Activity: Each line of the data below holding the word "from" must be copied.

-------- Supplied material --------

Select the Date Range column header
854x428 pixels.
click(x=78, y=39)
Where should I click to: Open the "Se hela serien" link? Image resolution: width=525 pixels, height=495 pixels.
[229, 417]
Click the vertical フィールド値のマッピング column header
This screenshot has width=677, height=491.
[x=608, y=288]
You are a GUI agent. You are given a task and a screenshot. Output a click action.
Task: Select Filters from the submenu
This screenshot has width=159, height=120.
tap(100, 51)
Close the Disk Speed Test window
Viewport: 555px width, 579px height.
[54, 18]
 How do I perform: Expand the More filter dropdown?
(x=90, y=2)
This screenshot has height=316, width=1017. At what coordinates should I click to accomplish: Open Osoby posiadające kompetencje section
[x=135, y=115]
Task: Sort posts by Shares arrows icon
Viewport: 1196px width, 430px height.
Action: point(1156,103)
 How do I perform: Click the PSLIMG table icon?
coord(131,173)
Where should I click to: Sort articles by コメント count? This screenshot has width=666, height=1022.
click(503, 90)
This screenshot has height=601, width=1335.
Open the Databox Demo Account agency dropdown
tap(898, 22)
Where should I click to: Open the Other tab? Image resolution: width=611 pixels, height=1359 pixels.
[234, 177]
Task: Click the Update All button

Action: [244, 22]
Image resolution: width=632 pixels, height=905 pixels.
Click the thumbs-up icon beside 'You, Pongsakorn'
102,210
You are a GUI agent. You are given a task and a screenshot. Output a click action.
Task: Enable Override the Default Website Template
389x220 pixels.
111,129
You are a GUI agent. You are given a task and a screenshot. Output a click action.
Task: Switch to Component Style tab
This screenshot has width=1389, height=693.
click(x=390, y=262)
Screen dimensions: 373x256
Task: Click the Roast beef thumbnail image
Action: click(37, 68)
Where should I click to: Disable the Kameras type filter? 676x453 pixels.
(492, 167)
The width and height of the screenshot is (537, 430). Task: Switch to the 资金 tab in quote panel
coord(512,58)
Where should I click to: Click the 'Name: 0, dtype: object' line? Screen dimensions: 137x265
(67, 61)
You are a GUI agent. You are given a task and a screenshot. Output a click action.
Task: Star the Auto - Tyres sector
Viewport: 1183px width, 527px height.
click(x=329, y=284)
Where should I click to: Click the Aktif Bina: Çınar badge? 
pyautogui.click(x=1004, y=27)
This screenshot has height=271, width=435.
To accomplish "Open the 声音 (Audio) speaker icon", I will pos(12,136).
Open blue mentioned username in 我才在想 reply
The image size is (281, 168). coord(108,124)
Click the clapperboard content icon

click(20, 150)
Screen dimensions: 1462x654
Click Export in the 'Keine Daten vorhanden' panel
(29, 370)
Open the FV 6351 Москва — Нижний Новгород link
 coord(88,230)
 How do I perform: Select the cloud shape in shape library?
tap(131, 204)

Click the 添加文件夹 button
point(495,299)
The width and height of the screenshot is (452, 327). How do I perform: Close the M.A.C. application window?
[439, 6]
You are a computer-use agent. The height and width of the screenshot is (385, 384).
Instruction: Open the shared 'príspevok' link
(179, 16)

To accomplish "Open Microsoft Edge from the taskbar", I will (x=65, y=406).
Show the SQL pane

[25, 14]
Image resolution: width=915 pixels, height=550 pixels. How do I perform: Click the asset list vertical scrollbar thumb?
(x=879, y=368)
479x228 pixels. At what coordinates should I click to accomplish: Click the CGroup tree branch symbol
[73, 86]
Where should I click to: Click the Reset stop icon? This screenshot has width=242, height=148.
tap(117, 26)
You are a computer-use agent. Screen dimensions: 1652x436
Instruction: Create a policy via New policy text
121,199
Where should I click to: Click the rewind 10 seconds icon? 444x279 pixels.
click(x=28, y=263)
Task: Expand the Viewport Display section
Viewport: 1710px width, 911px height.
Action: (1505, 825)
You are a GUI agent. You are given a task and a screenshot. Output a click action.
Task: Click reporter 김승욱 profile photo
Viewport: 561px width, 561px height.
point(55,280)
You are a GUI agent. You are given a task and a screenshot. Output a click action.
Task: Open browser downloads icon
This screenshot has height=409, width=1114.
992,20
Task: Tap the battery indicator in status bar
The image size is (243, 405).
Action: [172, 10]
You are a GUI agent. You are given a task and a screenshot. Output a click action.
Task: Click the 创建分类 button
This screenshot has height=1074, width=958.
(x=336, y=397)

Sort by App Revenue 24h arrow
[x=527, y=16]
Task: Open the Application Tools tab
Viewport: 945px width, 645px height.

--------

Problem solution:
Task: Select Filters from the submenu
To accomplish "Open Microsoft Edge from the taskbar", I will (x=65, y=406).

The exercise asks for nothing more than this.